Begin during hardware Step 6. Required before hardware Step 9.

The node runtime is the bare-metal C library that runs on every AG32 in the machine. It is small by design — target under 2KB of Flash and under 512 bytes of RAM overhead — so node applications have maximum working memory. The AG32VF303KCU6 has 128KB SRAM; a Babelscope node needs most of that for the CHIP-8 machine state.

The public API:

// Initialization — call once at startup with this node's address
void tdma_init(uint16_t my_address, uint8_t num_dimensions);

// Phase synchronization — interrupt-driven on the phase clock input.
// NOT a busy-wait. The phase clock GPIO triggers an interrupt that
// increments the phase counter. tdma_wait_for_phase() sleeps until
// the target phase arrives, freeing the CPU for useful work between
// phase events.
uint8_t tdma_current_phase(void);
void    tdma_wait_for_phase(uint8_t phase);

// Primitive send/receive on a single dimension link.
// Called within the correct phase window; the fabric mux is already
// pointing at the right pins.
int tdma_send(uint8_t dimension, const void *payload, size_t len);
int tdma_recv(uint8_t dimension,       void *buf,     size_t max_len);

// Dimension-ordered routing — sends a message toward dest one hop
// at a time, using the phase schedule to determine when to transmit.
int tdma_route(uint16_t dest, const void *payload, size_t len);

// Control interface to slice controller (UART0)
void ctrl_send(const void *buf, size_t len);
int  ctrl_recv(      void *buf, size_t max_len);

The tdma_wait_for_phase() implementation is the subtle one. It must be interrupt-driven on the phase clock GPIO — an edge interrupt that increments a global phase counter. Busy-waiting burns the entire compute window. The node should be doing useful work between phase events, sleeping in WFI, and waking only when the next relevant phase arrives.

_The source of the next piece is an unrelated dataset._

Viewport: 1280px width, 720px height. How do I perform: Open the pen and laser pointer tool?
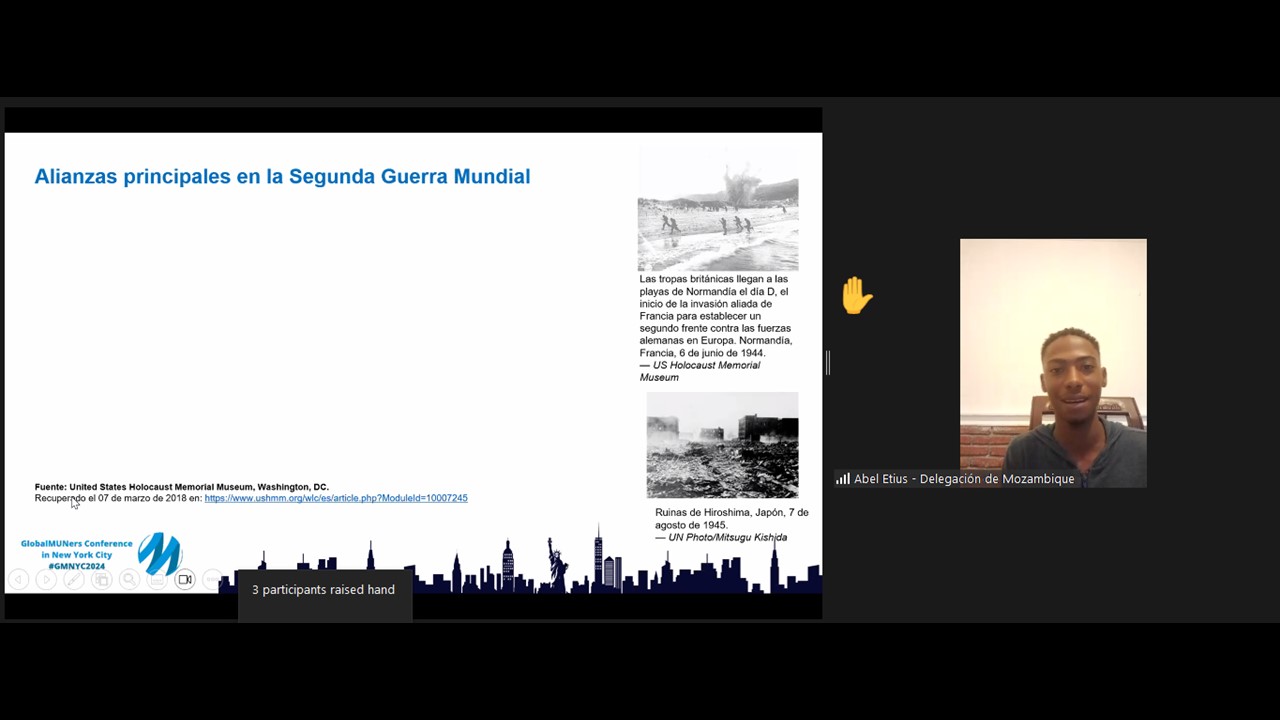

The runtime lives in its own repository:

thinkin-node-sdk/
  include/
    tdma.h
    ctrl.h
  src/
    tdma.c          # phase sync, send/recv, routing
    ctrl.c          # UART0 host interface
    startup.S       # AG32 startup, vector table
  ld/
    ag32vf303kcu6.ld
  examples/
    blinky/         # hello world
    echo/           # round-trip UART test (used in hardware Step 9)
    route/          # 2-node routing test (used in hardware Step 10)
  README.md

Milestone: tdma_route() working on two-node hardware (hardware Step 9 passes using this library).


S3 — Host Interface Library

Begin during hardware Step 9. Required before hardware Step 10 and Step 12.

The Linux host (initially the slice controller, eventually the Zynq) talks to the hypercube via serial ports — one per node on the RP2040 prototype, 16 AXI-mapped UARTs on the Zynq. The host library abstracts this:

# thinkin/machine.py

class ThinkinMachine:
    def __init__(self, ports, num_nodes):
        # ports: list of serial port paths, one per node
        # or a single Zynq device path for the production machine

    def flash(self, batch_bin_path):
        # Programs all nodes sequentially via ag32boot protocol.
        # Handles Boot0/NRST sequencing via MCP23017.

    def load(self, node_binary_path):
        # Sends compiled node firmware to all nodes over UART0.

    def run(self):
        # Signals all nodes to begin execution simultaneously.

    def send(self, node_addr, payload):
        # Sends a message to a specific node via UART0.

    def collect(self, timeout=5.0):
        # Drains result data from all nodes.
        # Returns dict keyed by node address.

    def collect_streaming(self):
        # Generator: yields (node_addr, data) as results arrive.

ag32boot.py is a module within this library, not a standalone script. The _batch.bin format reverse-engineering from hardware Step 12 feeds directly into flash().

Milestone: machine.load(), machine.run(), and machine.collect() working against the 16-node board (hardware Step 11 passes using this library).


S4 — First StarC Program End-to-End

Requires S2 and S3. Begin after hardware Step 11.

A StarC program compiles to node firmware that uses the S2 runtime API. The compiler output is a binary that calls tdma_route(), uses tdma_wait_for_phase() correctly, and fits within the SRAM budget.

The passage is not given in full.